In January, Rep. Henry Holmes and I introduced a bill that will frame the Republican views on health care. Our proposal was presented to the Republican caucus and the House Health and Welfare committee.  The caucus was excited to have something on the table but the Democratic response was to protect the status quo and seek more data to identify whether a problem really exists.  Also, Governor Dean indicated insurance rates are under control and he intends to prevent any further rate increases.  He has proposed some minor changes and the Democratic leadership has proposed more studies in lieu of action.

Our bill encourages people to take charge of their health care and addresses higher premiums caused by regulation that prevents competition in Vermont.   Although the bill was introduced as a comprehensive approach in addressing health cost, access and competition, we’re hoping to attract bi-partisan solutions based on fact.  The Governor’s reaction has been defensive and condescending by calling these initiatives divisive.

The bill calls for Medical Savings Accounts paid for by tax credits.  It also would offer vouchers for Medicaid recipients to buy their own private insurance and increase the eligibility for prescription drugs that would be means tested.  It allows ratings that favor healthy people while creating a high-risk pool for “extraordinary conditions”.  A multi-state rating pool would boost competition.

We further believe that people should be more responsible for their health and be rewarded accordingly.  Currently, 50% of Vermonters are overweight,  25% smoke and 75% have little or no exercise.  The bill offers a credit for the purchase of goods or services promoting healthy lifestyles.

In January, I coordinated a health insurance care/cost forum with the Ethan Allen Institute at the State House.   Speakers included Steve Kiernan, editorial writer of the Free Press and David Wilson, former Administration Secretary for Governor Snelling and Dean.  Over 50 people attended and the discussion was informative as it addressed the affordability of Vermont’s health policies.  The speakers wanted to preserve the advances we’ve made in health care but believe  state policies must change to restore individual responsibility in health care and more private insurance competition and choice will lower premiums.

One speaker stressed that the financial condition of Blue Cross and MVP is on thin ice.  Both are in need of capital reserves and further rate increases to prevent insolvency.  An independent analysis shows the liquidity measurement for Blue Cross has decreased 33% in the last few years (’96 to ’98).  Washington and Kentucky have mandates and community rating practices similar to Vermont that have forced out competition and their health care insurers are in financial trouble today.  Community rating means everyone pays the same rates regardless of age or health condition.

During the budget FY2000 adjustment debate on the House floor, two health related amendments were introduced.
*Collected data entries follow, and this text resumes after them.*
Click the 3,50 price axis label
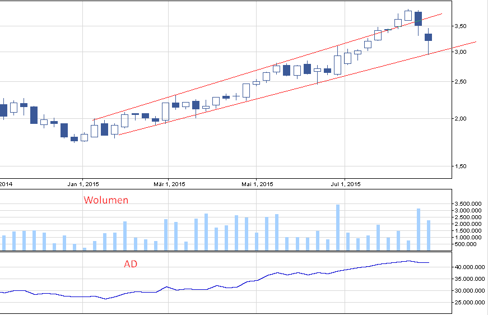point(462,26)
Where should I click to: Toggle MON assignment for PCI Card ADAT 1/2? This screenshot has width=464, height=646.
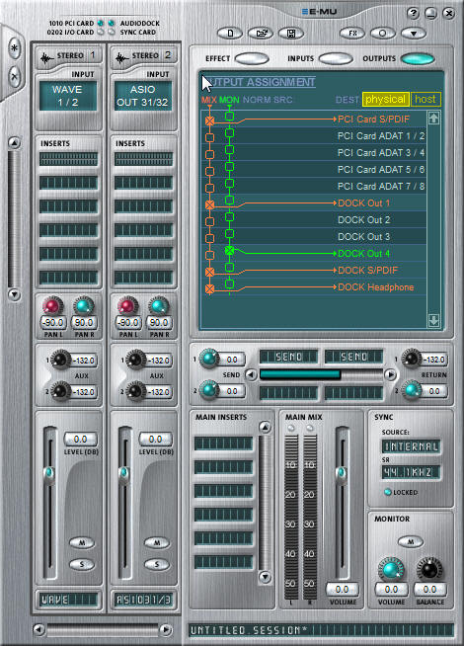point(230,133)
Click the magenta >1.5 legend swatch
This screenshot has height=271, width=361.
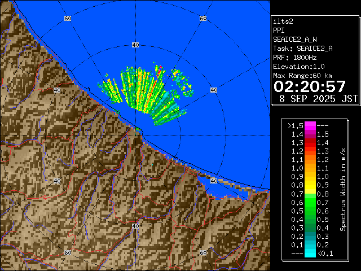[x=310, y=125]
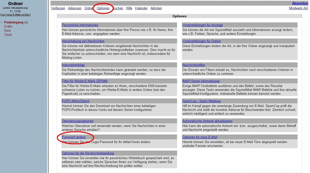The image size is (310, 173).
Task: Go to Nachrichtenfilter options
Action: point(194,65)
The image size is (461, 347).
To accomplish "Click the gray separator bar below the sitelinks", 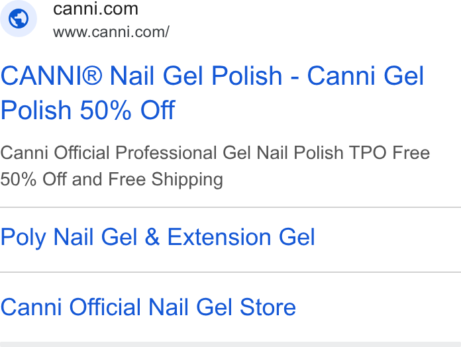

My amendment, called the Kids Access Plan (KAP), would remove all state mandates and allow parents to purchase a basic, inexpensive no frills policy for kids.   My argument was that the cost of kids’ health insurance shouldn’t reflect the ratings of an older population, nor include mandates like pregnancy benefits.  Also, parents should have the choice of private insurance rather than rely on the state’s Dr. Dinosaur program for coverage.

Rep. Walt Freed’s amendment would have increased state Medicaid reimbursements by $8 million to slow down the cost shift to other payers.  As Freed indicated in his argument, underfunding is really a hidden tax and a contributing factor to the premium cost spiral.

Both amendments were defeated along party lines.  The Governor claimed the Freed amendment was an organized plot by the hospitals “to put money in their pockets”, and that my amendment was a attempt to “throw people to the wolves”.  It’s unfortunate that the health care crisis debate has turned so political and that the Administration and leadership think the problem can be regulated away or studied to death.   Constructive action is required sooner rather than later.